20 de Março de 2017

Esta ansiedade não é a mesma que cantava Nat King Cole “ansiedade de tenerte em mis brazos, mussitando palavras de amor”. Esta ansiedade é outra, nada afectiva mas terrivelmente sufocante. Pode acontecer em tudo na vida. A uma equipa de futebol, inclusive. Até a duas, no mesmo quadro de ansiedade competitiva. Sucedeu a Benfica e FC Porto, com o clássico no horizonte, ambas devoradas por esse sentimento estranho. Noutras situação, lidariam com os mesmos jogos como gatos com novelos de lã.

No contexto da ansiedade não afectiva mas tática e tecnicamente sufocante leva a outros sintomas: precipitação, irritabilidade, descontrolo. Querer fazer tudo depressa e até dizer coisas sem sentido (entenda-se jogar de forma diferente daquela em que habitualmente jogam melhor).

Quando perto do fim, Nuno lançou um ponta-de-lança de quem já ninguém se lembrava (a entrada do corpulento Depoitre para a área) vindo de outro tempo na época do FC Porto (o tempo em que faltava afinar os princípios de jogo para a ideia em 60 metros) assumia como, naquele momento, equipa estava nos braços da ansiedade.
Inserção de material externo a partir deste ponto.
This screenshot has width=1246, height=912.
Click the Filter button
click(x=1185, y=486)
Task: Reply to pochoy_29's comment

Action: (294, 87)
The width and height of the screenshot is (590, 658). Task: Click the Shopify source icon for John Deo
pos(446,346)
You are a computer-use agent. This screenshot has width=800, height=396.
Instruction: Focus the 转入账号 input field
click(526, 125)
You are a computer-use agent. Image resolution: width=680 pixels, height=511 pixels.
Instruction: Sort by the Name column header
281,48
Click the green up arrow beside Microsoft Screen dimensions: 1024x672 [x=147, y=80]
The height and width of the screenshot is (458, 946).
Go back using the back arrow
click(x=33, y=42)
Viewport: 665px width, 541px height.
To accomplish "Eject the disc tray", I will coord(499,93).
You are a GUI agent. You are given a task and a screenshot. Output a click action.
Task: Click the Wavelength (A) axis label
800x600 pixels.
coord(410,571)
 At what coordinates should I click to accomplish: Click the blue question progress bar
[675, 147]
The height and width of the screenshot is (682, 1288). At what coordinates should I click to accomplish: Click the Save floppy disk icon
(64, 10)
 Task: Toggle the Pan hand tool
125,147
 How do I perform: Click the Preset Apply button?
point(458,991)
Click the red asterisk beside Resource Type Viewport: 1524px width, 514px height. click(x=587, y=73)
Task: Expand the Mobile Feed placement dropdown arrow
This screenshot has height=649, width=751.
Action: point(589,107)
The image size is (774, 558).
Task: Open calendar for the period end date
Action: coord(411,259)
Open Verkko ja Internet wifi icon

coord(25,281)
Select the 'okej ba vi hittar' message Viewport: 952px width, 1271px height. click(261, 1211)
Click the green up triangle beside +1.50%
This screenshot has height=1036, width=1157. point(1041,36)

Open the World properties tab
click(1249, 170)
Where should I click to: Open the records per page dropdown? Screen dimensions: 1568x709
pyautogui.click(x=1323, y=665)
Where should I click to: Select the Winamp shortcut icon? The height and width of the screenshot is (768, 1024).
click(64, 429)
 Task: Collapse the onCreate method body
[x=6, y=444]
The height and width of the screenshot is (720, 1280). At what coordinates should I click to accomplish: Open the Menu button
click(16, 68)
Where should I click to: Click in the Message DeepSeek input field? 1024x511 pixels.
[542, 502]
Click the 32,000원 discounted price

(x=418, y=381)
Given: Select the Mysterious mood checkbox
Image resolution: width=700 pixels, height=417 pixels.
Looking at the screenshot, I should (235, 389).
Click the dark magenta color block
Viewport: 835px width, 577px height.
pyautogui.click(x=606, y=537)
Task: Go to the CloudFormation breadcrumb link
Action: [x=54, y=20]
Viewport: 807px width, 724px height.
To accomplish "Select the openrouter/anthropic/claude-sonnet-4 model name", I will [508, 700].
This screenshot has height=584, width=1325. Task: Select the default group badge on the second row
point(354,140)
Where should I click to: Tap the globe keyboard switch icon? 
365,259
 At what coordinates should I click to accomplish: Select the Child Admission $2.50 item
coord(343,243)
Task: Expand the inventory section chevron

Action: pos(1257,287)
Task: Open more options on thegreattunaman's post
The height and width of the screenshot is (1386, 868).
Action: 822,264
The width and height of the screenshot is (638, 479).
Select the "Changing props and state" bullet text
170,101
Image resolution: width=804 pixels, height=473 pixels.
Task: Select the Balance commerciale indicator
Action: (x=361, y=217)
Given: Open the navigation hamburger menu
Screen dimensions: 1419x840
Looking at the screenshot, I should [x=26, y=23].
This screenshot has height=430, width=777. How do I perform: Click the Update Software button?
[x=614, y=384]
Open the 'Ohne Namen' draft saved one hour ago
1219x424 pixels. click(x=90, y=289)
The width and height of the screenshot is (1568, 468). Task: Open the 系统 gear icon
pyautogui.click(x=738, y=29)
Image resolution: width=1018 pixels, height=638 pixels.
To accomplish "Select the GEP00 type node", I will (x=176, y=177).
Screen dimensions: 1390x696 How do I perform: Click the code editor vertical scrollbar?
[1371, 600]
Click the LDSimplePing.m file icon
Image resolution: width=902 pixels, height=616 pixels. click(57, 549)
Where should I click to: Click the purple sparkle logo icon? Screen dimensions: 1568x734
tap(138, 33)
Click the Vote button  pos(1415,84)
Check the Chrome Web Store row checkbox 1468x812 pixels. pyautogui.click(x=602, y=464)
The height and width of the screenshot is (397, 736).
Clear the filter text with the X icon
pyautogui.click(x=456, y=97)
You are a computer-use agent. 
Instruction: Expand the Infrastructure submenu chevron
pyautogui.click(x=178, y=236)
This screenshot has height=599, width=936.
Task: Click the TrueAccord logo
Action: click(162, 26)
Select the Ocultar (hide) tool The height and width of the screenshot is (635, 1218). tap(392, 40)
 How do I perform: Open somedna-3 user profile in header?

A cabeça também.

Até ao último minuto nunca se pode perder a coerência táctico-técnica que nos tornou mais fortes. Por isso, nessa parte final, fazia mais sentido do que nunca circular, organizar, ter a bola nos pés de Otávio (que tinha entrado na linha da ideia) e, no fim, ganhar, empatar ou perder fiel à ideia. A equipa não conseguiu, porém, fugir a esse monstro da ansiedade.

Antes, o Benfica, em Paços de Ferreira, entrou em campo para jogar mas à medida que foi pisando o relvados nos primeiros minutos dava-se uma circunstância estranha: não via a equipa adversária! E, assim, pegou na bola e foi em direção à baliza, à procura do golo, até que de repente a descobriu. Estava encostada com os médios quase pendurados nos defesas junto à sua área. O jogo encurralado em 30 metros.

O onze encarnado jogou, atacou, pressionou, circulou dentro das suas rotinas que já caíram na... rotina, rodeando aquela “mancha amarela”. Mas com um problema a crescer: repetia jogadas e mesmo quando Rui Vitória faz substituições (trocando extremos e metendo mais um ponta-de-lança, Jiménez) muda a equipa mas não muda a... forma de jogar. E a rotina tornou-se ansiedade.

Os dois jogos acabaram empatados como à medida que o tempo passava esse destino parecia inalterável. Era quando mais do que ideias de jogo, via-se a ansiedade a comer cada pensamento, cada finta, cada passe.

Quando uma equipa cai nessa trituradora mental de jogo, o “desbloqueador de ansiedade” (mesmo numa jogada individual) torna-se quase impossível de descobrir. Ansiedade sem romantismo musical, só frieza futebolística.